*Task details*.
Print the whole listing again exactly as it stands, leaving out any images.

----------------

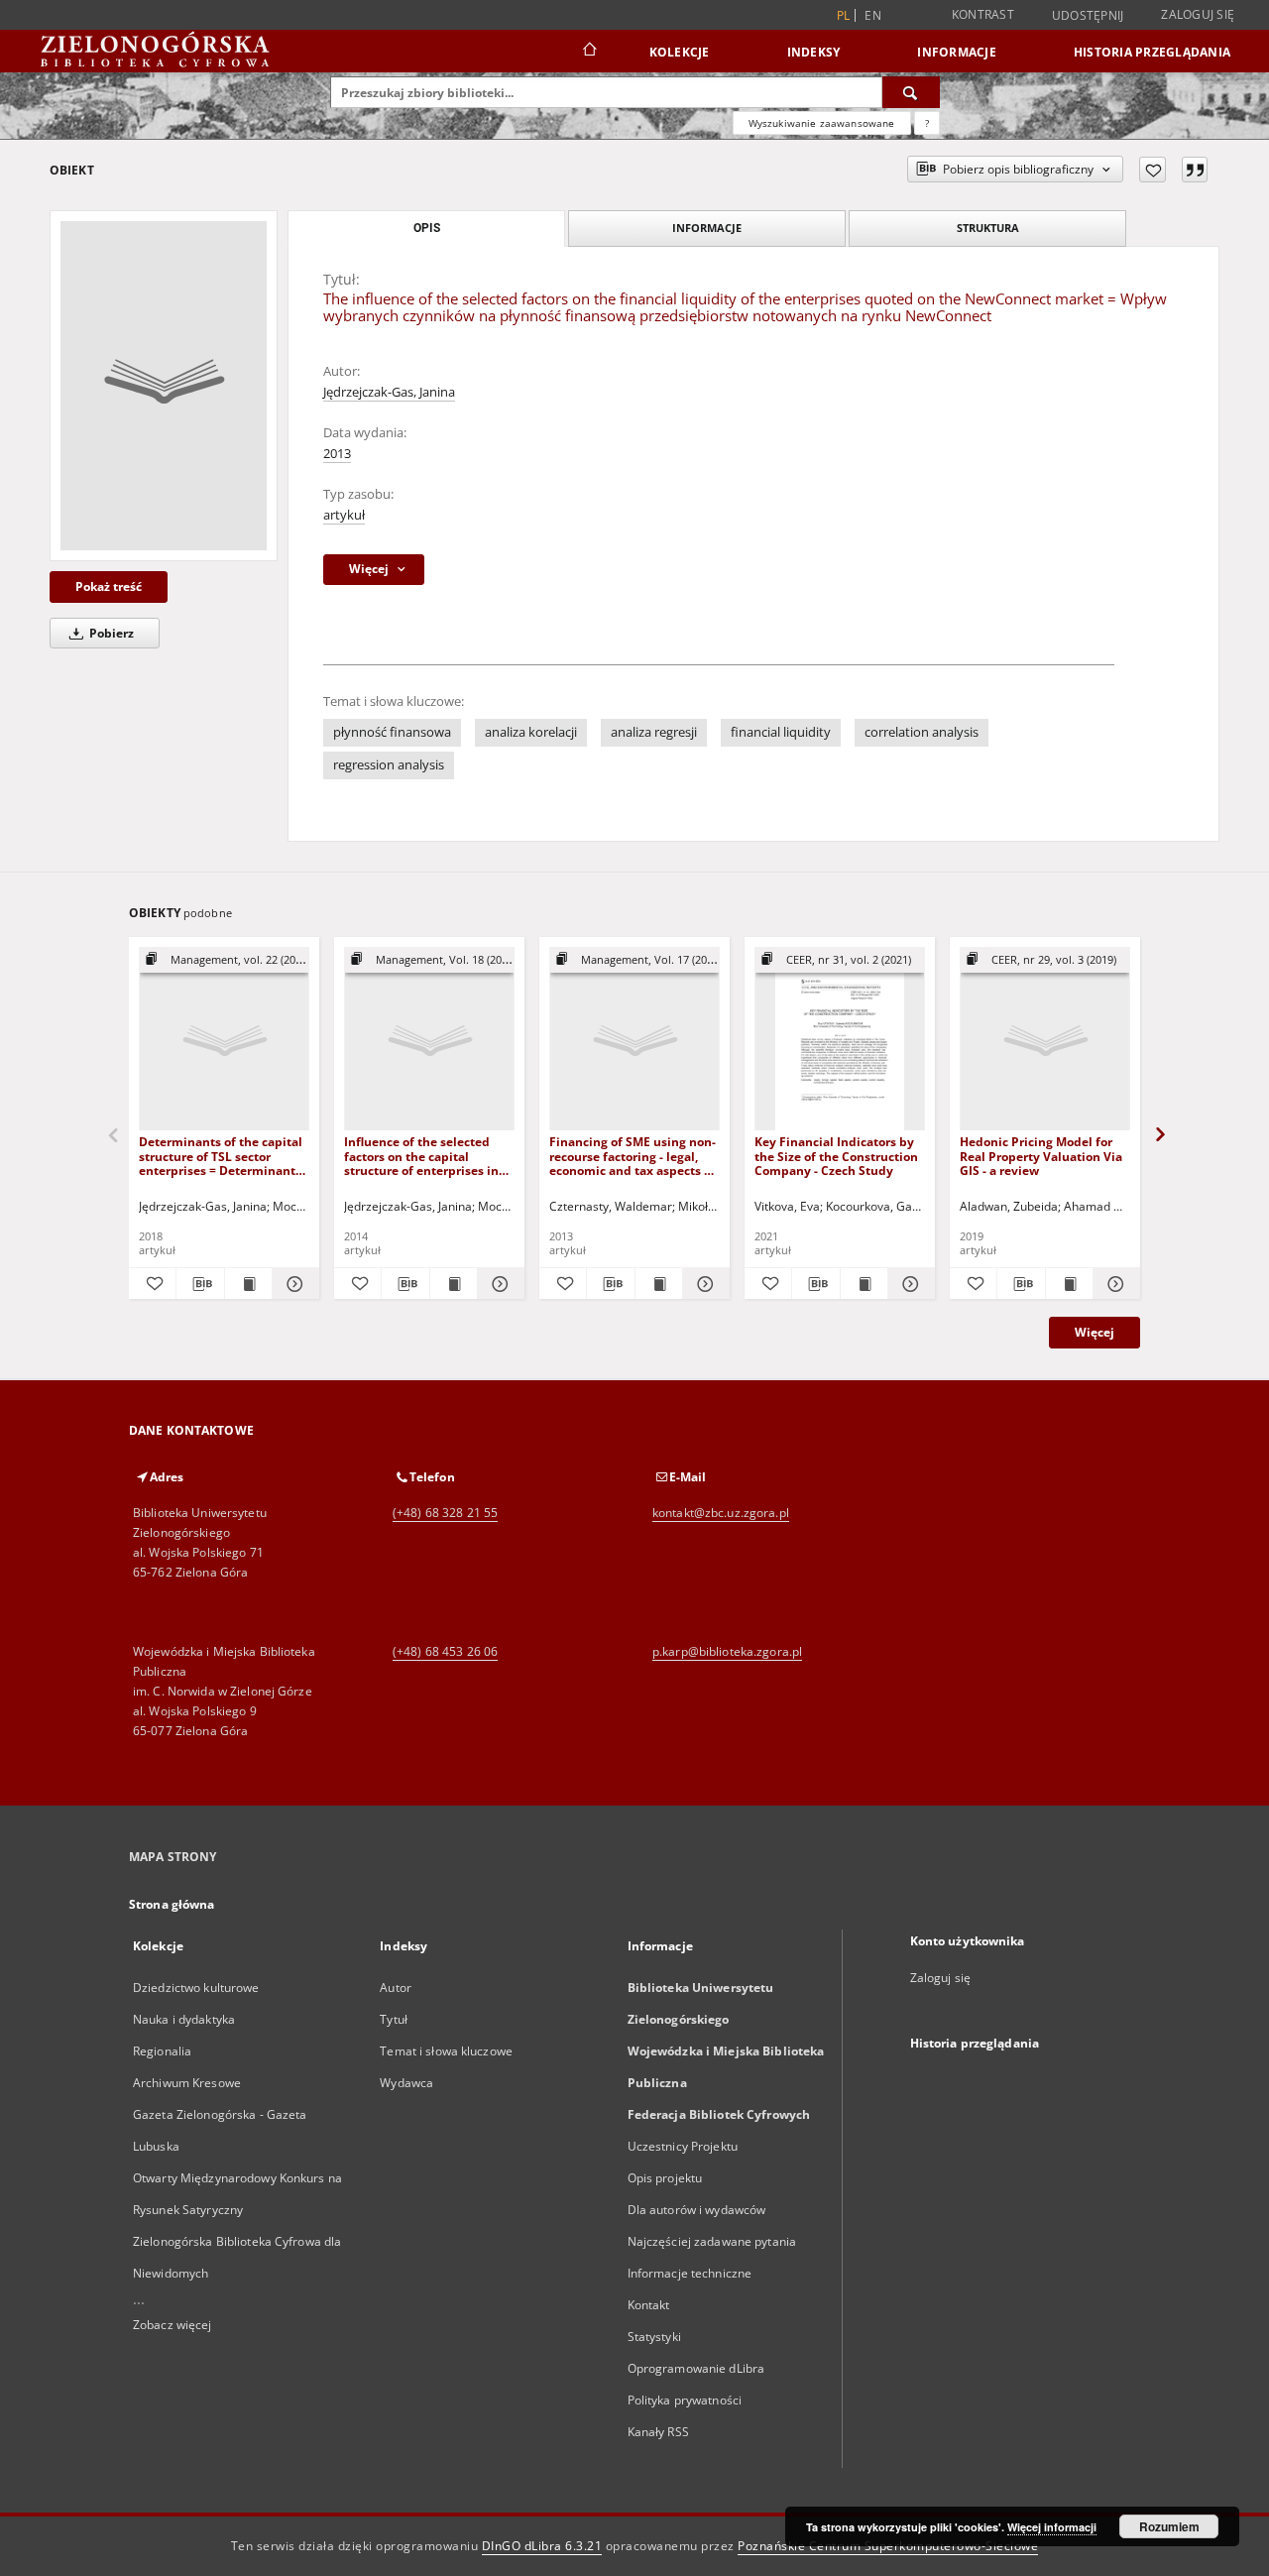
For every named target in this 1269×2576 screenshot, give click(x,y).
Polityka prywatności (685, 2400)
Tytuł (393, 2019)
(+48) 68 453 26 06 (445, 1651)
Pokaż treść (108, 586)
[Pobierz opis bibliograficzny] (199, 1284)
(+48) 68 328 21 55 (445, 1512)
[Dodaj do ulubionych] (1152, 169)
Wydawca (406, 2082)
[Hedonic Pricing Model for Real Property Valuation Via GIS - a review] (1045, 1039)
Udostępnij (1088, 16)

----------------

*Task answer*.
For every named target in this 1269×2576 screenshot, give click(x,y).
Polityka prywatności (685, 2400)
Tytuł (393, 2019)
(+48) 68 453 26 06 (445, 1651)
Pokaż treść (108, 586)
[Pobierz opis bibliograficzny] (199, 1284)
(+48) 68 328 21 55 (445, 1512)
[Dodaj do ulubionych] (1152, 169)
Wydawca (406, 2082)
[Hedonic Pricing Model for Real Property Valuation Via GIS - a review] (1045, 1039)
Udostępnij (1088, 16)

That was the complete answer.